Margot at the Wedding (Paramount)
Margot (Nicole Kidman, or someone who looks just like her) is a fiction writer whose tales are based, uncomfortably and unkindly, on the real-life family for whom she seems to care very little. Hence, sister Pauline's (Jennifer Jason Leigh) late discovery that Margot's a "monster"—late to her, not to the audience, which gets glimpses of her cruelty early and often. Noah Baumbach reunites the siblings in a gray, dreary Hamptons, where Pauline's about to marry sour slacker Malcolm (Jack Black, tamped-down and ill-tempered); Margot has in tow the son she's close to ruining, unless he makes his escape. Sharp, funny, and painful—that's Baumbach's signature of late, and it's writ large in this overlooked dramedy, absent extras except for a chat with the filmmaker and Jason Leigh, worth another glance. (RW)

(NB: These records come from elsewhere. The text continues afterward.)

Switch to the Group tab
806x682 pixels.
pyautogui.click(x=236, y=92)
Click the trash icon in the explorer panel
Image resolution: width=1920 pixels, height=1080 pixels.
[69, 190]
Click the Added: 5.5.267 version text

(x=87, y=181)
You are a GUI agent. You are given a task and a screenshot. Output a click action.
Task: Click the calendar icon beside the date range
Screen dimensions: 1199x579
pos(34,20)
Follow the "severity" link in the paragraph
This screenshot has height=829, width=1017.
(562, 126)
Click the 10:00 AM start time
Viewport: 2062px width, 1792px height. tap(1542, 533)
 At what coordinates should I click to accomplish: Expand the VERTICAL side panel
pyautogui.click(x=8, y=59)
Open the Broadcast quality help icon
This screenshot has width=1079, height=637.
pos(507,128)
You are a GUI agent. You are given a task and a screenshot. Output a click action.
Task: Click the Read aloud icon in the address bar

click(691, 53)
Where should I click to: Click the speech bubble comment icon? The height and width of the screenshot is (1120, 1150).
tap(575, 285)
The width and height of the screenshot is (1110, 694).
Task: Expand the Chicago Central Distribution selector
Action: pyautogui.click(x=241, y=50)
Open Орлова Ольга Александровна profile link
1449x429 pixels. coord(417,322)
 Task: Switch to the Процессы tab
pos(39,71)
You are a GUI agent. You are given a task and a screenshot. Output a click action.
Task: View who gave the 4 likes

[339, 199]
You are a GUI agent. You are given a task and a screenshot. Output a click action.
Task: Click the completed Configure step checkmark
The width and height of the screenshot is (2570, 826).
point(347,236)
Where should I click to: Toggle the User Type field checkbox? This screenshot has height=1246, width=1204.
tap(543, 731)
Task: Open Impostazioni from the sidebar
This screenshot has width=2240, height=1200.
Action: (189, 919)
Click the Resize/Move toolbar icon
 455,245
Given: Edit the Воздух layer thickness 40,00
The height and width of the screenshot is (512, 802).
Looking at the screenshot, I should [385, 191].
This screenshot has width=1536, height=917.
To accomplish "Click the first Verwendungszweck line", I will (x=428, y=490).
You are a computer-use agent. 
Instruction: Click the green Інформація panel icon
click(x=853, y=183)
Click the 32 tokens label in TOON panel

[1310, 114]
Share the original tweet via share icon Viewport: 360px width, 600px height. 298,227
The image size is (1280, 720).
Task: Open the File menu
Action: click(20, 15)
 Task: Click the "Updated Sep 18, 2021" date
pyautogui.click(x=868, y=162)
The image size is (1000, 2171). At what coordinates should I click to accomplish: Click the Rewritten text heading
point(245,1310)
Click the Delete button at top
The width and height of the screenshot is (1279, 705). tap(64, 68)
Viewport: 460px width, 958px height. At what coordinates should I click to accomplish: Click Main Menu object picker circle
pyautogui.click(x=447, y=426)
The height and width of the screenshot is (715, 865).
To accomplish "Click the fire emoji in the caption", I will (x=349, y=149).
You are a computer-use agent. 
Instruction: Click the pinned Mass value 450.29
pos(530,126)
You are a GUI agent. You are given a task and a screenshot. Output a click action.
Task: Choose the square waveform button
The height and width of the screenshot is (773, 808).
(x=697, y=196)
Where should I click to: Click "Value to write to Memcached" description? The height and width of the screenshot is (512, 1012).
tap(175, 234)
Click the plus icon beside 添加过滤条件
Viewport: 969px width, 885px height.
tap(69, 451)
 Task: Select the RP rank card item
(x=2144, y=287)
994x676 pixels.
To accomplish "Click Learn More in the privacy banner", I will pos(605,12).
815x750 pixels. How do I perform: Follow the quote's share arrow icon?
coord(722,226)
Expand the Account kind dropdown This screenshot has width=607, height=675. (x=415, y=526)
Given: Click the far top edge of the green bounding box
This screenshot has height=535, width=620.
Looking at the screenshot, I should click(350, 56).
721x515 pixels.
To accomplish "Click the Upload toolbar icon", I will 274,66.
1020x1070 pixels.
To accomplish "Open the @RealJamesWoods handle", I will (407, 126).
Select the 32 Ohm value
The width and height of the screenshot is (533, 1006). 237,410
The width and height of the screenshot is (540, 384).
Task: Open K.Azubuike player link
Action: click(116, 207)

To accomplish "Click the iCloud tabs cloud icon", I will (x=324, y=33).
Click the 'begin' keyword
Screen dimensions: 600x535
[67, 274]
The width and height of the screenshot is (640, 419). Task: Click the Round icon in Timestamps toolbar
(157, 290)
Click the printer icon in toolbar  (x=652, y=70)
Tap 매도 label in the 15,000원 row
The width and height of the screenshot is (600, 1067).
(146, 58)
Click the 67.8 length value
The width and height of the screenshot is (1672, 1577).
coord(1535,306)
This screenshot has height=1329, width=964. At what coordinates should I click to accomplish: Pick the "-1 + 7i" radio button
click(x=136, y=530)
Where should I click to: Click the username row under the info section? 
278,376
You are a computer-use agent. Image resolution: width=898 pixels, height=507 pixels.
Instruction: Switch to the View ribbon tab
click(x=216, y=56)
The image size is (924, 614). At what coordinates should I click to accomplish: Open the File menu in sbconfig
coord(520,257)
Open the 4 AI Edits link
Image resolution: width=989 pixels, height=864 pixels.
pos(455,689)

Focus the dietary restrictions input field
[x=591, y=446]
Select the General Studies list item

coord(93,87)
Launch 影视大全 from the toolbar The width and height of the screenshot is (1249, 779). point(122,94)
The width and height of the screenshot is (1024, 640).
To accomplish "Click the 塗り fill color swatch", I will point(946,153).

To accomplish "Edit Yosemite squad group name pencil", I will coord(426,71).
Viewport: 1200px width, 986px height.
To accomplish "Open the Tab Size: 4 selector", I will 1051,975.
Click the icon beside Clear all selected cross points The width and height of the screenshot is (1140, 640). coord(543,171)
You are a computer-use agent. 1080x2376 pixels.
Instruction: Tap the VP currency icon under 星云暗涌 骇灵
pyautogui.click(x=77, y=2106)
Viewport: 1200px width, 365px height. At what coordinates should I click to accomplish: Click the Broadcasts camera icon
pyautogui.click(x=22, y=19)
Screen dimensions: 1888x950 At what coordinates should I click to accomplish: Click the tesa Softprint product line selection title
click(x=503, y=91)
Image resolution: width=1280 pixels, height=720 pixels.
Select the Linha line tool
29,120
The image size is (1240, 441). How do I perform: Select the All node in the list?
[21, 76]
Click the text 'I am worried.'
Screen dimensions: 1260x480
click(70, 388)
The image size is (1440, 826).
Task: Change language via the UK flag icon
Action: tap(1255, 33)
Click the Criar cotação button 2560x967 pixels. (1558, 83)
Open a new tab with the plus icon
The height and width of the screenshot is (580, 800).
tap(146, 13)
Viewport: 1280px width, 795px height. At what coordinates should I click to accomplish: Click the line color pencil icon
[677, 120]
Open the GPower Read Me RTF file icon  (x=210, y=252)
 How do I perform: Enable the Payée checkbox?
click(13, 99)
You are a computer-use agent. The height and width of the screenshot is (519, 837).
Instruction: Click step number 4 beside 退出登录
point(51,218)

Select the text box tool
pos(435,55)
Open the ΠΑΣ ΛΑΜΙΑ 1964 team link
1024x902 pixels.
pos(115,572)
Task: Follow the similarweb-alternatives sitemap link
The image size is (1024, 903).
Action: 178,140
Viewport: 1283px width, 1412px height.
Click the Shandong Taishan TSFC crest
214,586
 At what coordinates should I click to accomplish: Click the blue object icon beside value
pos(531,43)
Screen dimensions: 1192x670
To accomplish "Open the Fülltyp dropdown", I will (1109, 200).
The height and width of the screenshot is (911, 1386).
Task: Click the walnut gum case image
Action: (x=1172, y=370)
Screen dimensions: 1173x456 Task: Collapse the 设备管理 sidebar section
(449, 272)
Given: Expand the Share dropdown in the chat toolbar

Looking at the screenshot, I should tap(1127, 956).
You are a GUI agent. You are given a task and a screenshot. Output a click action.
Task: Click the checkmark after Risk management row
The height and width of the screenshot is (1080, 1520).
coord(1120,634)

American Gangster: Unrated Extended Edition(Universal)
Director Ridley Scott's take on the true-life tale of Harlem heroin kingpin Frank Lucas didn't need to be 18 minutes longer; sounds more like a threat than a selling point, though the theatrical take's available here as well. The movie plays in either state like a cross between Superfly(or Scarface) and Munich, with Denzel Washington as the high-livin', mother-lovin' dope dealer and Russell Crowe as the rumpled super-copper, ringleading other officers charged with taking down Lucas and his killer kinfolk. Occasionally thrilling but also TV-show familiar, American Gangster is a flashy procedural as tragic epic—and Scott's damned proud of his accomplishment, down to the detail of the period garb, as evidenced in the lengthy making-of starring the real-life Lucas as his own sorta-repentant self. (RW)

Lust, Caution(Focus)
Ang Lee has always liked taking movie genres—say, kung-fu flicks or westerns—and turning them on their ear. Here, he's tackled the erotic thriller, but those looking for Body Heat will be as disappointed as those who expected gunplay from Lee's Brokeback Mountain. Oh, there's sex all right—sex as graphic as anything your nephew can find on Google. (Prudes: There's also an R-rated version, in addition to the original NC-17 cut.) Slow but rarely dull, Lust, Cautionrevolves around political machinations in 1940s China. Western viewers might feel they're lacking context, especially as the line between good and bad grows ever more blurry. But at the center of the film is the relationship between Tony Leung and Tang Wei, whose sex scenes reveal what their lie-filled dialogue can't. (JH)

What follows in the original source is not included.